C'est donc peu de dire qu'Antoine (Nicolas Cazalé) n'a pas envie d'être là. Mais la convalescence de son père et les suppliques de sa mère (Jeanne Goupil) l'obligent à revenir prendre place derrière le comptoir du camion-épicerie, qui écume la campagne pendant que maman garde la boutique.

«Les gens pensent que j'essaie d'opposer la campagne à la ville, me confiait le réalisateur Éric Guirado lors de notre récent tête-à-tête à Paris. En fait, pas du tout. Je crois que j'ai besoin des deux et je n'oserais pas dire que l'un est mieux que l'autre. Ce sont des environnements complètement différents et complémentaires. [...] À mes yeux, Antoine n'a pas tant quitté la campagne qu'il a quitté son père.»

Solidarité

Pour adoucir l'épreuve du retour, le jeune fils prodigue débarque avec sa voisine (Clotilde Hesme), dont il est secrètement amoureux. Celle-ci l'aidera à briser la glace auprès des clients de la roulotte, des vieillards, derniers gardiens du monde rural, désertés par leur progéniture.

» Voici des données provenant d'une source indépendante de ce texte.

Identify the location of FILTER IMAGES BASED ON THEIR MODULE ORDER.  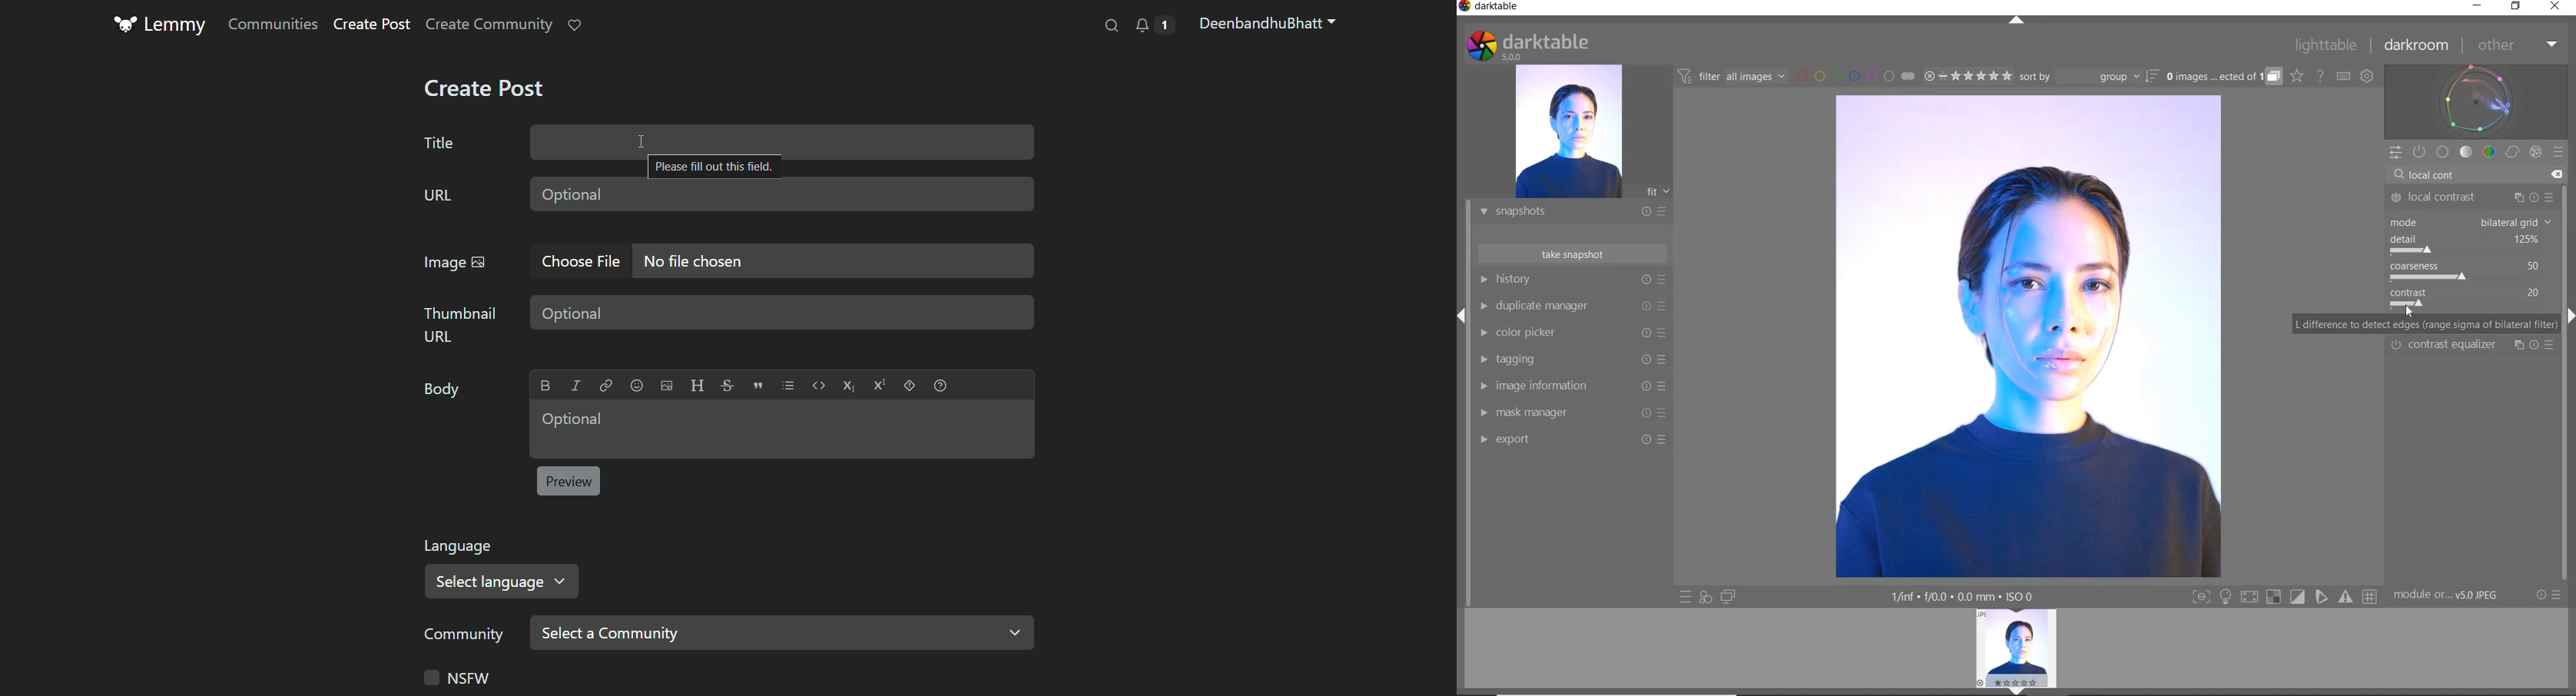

D'une relation commerciale établie à contrecoeur, Antoine développe avec eux une relation d'aide, d'écoute, qui peu à peu le révèle à lui-même et aux autres. En embrassant la mission, il devient, comme son père, le symbole d'un mode de commerce en voie de disparition.

Or «ce n'est pas que du commerce, explique Guirado. C'est plus que ça. C'est une forme de solidarité quotidienne, très concrète, communautariste et humaniste à la fois. Les épiciers ambulants se retrouvent souvent au chevet des personnes âgées, qui souvent n'ont qu'eux pour remplir leurs garde-manger. Ils sont la dernière institution permettant à ces personnes de réaliser le choix de rester autonomes. Et à travers cette autonomie, de préserver une forme de dignité.»

Le film s'est donc construit autour de cette idée d'un épicier sur la route, sujet que Guirado a longuement étudié avant d'amorcer l'écriture. Au final: «Les gens trouvaient le scénario sympathique mais beaucoup doutaient du potentiel d'un film qui repose sur un sujet pareil, se rappelle le cinéaste. Au-delà de ça, je voulais montrer la campagne telle qu'elle est aujourd'hui. Je ne voulais pas l'inventer.»

Il a cependant choisi dans son majestueux décor rural les éléments qui convenaient le mieux à son histoire, retranchant ici les superbes champs de lavande, à proximité, qui auraient selon lui enjolivé inutilement son film, l'aurait emmené vers quelque chose qui en trahit l'esprit naturaliste. Et cela d'autant qu'Éric Guirado, qui fait un beau travail sur le son et la lumière, voulait rester attentif aux instants imprévisibles, à «la poésie d'une lumière, à l'allégorie subtile qui peut se présenter quelquefois. J'aime ce qui arrive à nous faire passer un message ultra délicatement, sans que ça soit souligné ou expliqué.»

Dans son film, le cinéaste laisse les silences parler, les sentiments planer, sans quitter des yeux son jeune héros, sombre et inquiet, pour qui il éprouve des sentiments complexes. «C'est important d'éprouver de la tendresse pour ses personnages, dit-il. En même temps, quand je m'attendris trop, je me méfie de moi-même. Je passe beaucoup de temps à essayer de mesurer mes sentiments, à les aimer, à les confronter. La tension de l'histoire va découler de ce traitement. Il y a des films qui deviennent lassants parce qu'on voit bien que le réalisateur aime trop son personnage, est trop indulgent envers lui. Je préfère, pour ma part, les mettre à rude épreuve.»